Apparently there’s been a series against me over at the Daily Kos by a left-liberal lawyer. I no longer pay attention to left-wing attacks. It’s the same arguments every time. They pretend I haven’t answered them. I have. They idiotically call me a “neo-Confederate” (have they really not seen the zombie video, or are they trying to caricature themselves?).

The most recent one is only slightly different. For some reason, central to his argument is his claim that Thomas Jefferson was an Antifederalist. He was not. Jefferson was a supporter of the Constitution, though he wanted term limits for the president, as well as a Bill of Rights. This is all explained in a basic text like David N. Mayer’s The Constitutional Thought of Thomas Jefferson.

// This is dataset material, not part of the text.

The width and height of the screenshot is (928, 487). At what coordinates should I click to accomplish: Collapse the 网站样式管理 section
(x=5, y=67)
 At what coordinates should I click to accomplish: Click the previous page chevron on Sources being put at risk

I am then accused of “mendacity” (because I stand to gain a lot by lying about nullification!) because I do not note that nine states spoke out against the Virginia and Kentucky Resolutions of 1798, which laid out the doctrine of state nullification. By my count, seven states issued statements against the Resolutions, and I have discussed them repeatedly, both in my book (which the author has not read, naturally) and online.

I am “mendacious” for leaving this out, even though I didn’t leave it out, but my critic isabsolutely not mendacious for himself leaving out the reason that six of those seven states opposed Virginia and Kentucky: they favored the Sedition Act, and the principle that journalists should be thrown in jail for criticizing the president. Oops!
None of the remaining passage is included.